DATASET RECORDS

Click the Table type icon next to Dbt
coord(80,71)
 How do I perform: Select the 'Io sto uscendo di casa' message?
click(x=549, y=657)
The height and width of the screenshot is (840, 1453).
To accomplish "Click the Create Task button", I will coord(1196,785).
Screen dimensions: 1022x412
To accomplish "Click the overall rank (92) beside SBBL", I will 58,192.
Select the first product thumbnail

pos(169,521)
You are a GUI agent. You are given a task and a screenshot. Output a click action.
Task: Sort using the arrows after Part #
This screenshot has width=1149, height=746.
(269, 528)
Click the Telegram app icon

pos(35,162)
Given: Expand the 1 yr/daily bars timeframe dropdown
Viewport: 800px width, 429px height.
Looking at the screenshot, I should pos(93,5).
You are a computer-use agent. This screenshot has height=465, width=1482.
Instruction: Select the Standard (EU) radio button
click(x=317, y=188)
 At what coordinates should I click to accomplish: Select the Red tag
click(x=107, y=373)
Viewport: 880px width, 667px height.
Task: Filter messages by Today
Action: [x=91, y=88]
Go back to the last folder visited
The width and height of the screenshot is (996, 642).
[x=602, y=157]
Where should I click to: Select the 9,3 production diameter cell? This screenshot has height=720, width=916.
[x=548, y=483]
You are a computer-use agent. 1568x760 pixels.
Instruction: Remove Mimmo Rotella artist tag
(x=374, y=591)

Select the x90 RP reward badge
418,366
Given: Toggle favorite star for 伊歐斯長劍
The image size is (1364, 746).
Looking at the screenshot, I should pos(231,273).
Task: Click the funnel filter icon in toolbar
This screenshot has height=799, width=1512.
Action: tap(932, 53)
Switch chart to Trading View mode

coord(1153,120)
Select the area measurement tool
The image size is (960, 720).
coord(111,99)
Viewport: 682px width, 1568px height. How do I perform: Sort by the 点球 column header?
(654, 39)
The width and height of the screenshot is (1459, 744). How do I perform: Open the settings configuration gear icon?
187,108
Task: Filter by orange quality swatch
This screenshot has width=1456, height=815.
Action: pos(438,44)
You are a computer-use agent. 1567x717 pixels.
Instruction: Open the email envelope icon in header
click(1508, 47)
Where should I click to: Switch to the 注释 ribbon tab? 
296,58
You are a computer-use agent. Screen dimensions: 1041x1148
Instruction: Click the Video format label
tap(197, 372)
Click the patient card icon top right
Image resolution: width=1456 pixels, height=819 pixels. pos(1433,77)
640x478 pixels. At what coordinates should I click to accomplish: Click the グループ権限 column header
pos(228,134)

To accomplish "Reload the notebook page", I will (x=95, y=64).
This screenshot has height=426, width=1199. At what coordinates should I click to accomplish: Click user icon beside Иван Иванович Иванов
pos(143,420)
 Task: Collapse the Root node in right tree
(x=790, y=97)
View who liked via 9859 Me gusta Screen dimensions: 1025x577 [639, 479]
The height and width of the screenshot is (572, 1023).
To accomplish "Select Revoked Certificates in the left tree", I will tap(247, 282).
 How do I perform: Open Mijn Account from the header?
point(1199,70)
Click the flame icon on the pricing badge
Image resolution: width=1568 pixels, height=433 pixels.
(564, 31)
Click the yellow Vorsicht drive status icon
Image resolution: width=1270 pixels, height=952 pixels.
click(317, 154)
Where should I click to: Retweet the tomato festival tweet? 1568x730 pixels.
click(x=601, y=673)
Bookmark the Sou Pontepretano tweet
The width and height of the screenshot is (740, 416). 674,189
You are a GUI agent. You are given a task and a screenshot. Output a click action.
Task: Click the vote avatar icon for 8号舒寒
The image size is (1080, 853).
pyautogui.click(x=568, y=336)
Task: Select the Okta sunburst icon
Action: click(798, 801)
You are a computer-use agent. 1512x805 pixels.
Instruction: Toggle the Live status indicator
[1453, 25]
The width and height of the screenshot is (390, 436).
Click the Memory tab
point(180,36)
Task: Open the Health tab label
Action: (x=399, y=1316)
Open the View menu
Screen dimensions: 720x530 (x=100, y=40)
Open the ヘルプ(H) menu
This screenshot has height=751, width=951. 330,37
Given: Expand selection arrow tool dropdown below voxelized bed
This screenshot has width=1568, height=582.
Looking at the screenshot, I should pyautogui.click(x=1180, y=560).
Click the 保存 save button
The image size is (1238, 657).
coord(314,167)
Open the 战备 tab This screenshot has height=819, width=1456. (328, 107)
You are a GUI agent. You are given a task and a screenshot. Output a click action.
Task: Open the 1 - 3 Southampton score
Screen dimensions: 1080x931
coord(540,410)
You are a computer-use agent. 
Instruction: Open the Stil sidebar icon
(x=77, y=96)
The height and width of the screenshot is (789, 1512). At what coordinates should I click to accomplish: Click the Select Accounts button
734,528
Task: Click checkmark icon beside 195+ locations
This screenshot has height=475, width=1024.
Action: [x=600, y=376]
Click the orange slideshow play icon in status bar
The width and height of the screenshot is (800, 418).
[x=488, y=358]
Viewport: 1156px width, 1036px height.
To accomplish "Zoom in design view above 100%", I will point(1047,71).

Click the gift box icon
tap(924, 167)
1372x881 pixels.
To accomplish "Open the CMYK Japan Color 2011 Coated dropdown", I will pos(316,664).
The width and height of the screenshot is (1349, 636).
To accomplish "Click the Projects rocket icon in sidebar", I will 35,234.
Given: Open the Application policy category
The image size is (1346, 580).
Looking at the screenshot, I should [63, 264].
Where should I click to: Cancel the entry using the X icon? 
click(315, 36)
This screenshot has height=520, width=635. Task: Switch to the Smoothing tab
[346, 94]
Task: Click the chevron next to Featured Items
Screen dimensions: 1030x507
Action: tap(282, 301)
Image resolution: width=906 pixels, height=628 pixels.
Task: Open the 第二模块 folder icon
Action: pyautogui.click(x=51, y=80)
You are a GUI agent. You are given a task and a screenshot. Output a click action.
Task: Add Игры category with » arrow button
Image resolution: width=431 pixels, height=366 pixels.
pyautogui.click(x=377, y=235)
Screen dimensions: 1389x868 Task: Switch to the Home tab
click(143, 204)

TASK DETAILS
Swap "Create Task" for "Add Task" in the lines from the first line through the line containing "pos(169,521)", and write those lines out again with nothing else changed.

RESPONSE
Click the Table type icon next to Dbt
coord(80,71)
 How do I perform: Select the 'Io sto uscendo di casa' message?
click(x=549, y=657)
The height and width of the screenshot is (840, 1453).
To accomplish "Click the Add Task button", I will coord(1196,785).
Screen dimensions: 1022x412
To accomplish "Click the overall rank (92) beside SBBL", I will 58,192.
Select the first product thumbnail

pos(169,521)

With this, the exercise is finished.